You are viewing a plain text version of this content. The canonical link for it is here.
Posted to issues@tez.apache.org by "Hitesh Shah (JIRA)" <ji...@apache.org> on 2013/08/30 02:04:52 UTC

[jira] [Commented] (TEZ-410) Refactor Edge Connection Pattern to be more clear

    [ https://issues.apache.org/jira/browse/TEZ-410?page=com.atlassian.jira.plugin.system.issuetabpanels:comment-tabpanel&focusedCommentId=13754234#comment-13754234 ] 

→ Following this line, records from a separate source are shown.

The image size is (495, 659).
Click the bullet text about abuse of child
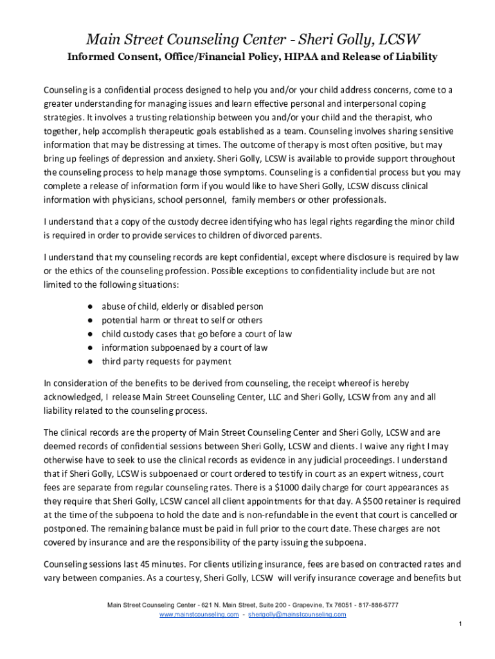(x=182, y=306)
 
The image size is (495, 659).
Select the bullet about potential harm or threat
(x=182, y=320)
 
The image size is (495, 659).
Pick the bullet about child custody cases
(x=197, y=333)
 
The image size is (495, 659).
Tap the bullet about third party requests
(x=166, y=361)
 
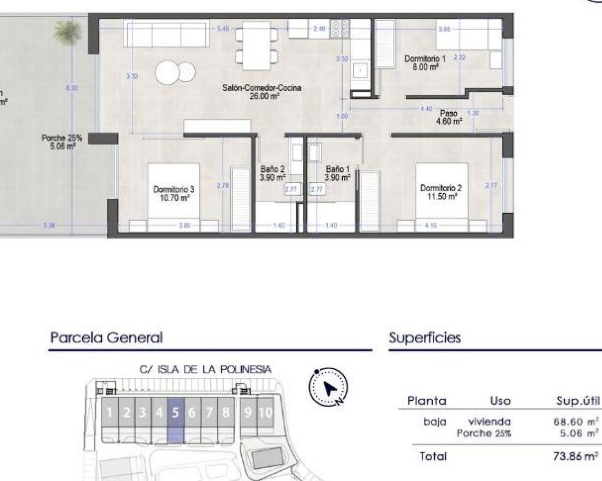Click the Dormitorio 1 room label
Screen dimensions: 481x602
click(425, 63)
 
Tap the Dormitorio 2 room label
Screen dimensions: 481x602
click(441, 192)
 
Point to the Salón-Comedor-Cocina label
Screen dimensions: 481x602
click(261, 92)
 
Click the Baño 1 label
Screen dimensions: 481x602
click(337, 173)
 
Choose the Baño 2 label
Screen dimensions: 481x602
click(272, 173)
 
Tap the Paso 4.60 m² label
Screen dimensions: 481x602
click(449, 117)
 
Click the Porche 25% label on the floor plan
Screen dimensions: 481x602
click(62, 142)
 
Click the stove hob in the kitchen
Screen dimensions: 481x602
click(340, 29)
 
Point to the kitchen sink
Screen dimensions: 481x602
click(361, 71)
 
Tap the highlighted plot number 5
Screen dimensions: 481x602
click(175, 413)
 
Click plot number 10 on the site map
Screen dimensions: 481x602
click(265, 412)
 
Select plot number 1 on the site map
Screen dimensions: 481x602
click(110, 413)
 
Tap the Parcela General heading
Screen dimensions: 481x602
click(106, 337)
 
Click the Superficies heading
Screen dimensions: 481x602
click(425, 337)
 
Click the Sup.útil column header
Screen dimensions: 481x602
click(578, 401)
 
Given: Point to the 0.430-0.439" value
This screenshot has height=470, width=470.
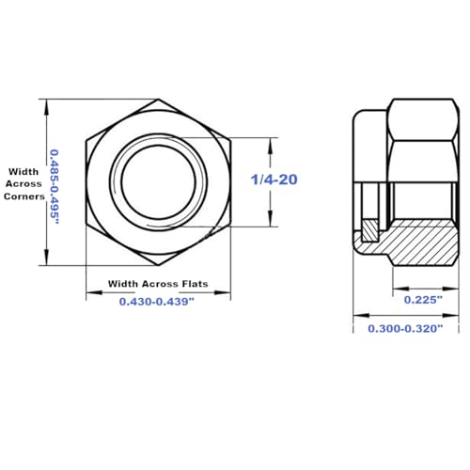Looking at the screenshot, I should click(x=157, y=301).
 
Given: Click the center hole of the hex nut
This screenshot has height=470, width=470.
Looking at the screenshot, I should click(x=158, y=182).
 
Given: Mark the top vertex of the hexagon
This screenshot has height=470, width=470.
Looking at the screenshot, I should click(x=158, y=100).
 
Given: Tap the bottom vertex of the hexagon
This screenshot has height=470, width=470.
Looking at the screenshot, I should click(x=158, y=266).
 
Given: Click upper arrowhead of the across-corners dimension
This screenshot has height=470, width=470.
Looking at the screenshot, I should click(x=45, y=104).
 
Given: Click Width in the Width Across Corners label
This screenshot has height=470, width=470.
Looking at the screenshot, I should click(x=24, y=171).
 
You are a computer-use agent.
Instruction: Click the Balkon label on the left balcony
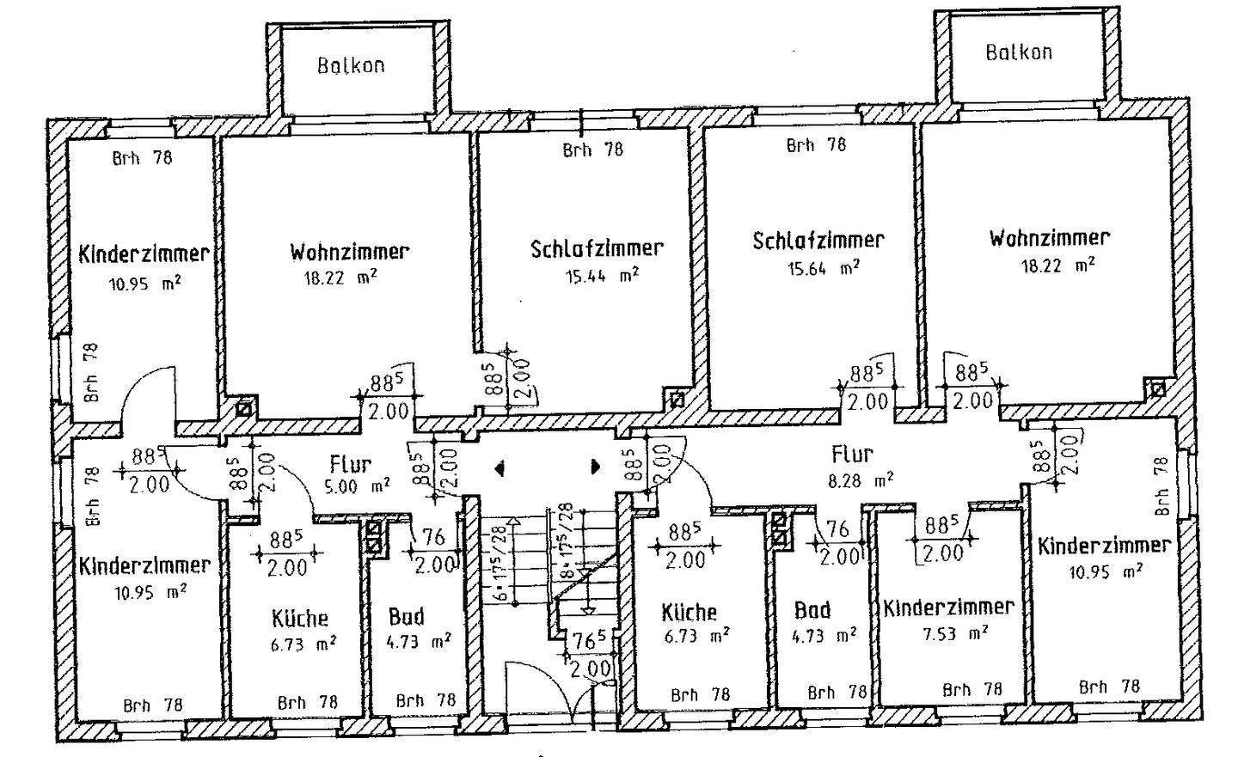click(x=351, y=65)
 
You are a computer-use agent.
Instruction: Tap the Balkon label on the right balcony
click(x=1019, y=52)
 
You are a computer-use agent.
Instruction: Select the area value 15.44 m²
click(x=601, y=276)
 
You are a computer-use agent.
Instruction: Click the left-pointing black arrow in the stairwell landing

Hitesh Shah commented on TEZ-410:
---------------------------------

Comments:

{code}
+      default : throw new RuntimeException("unknown 'SchedulingType'");
{code}
  - might help to add the actual value to what enum was not handled
  - may be required in other places in the same class ( DagTypeConverters.java )

{code}
+    /**
+     * Data produced by the source task is persisted and available even when the
+     * task is not running. The data may be unavailable and may cause the source
+     * task to be re-executed.
+     */
+    PERSISTED,
{code}
   - "... data may be*come* unavailable ... "

   - "source task is stored in reliably" --> remove the "in" ?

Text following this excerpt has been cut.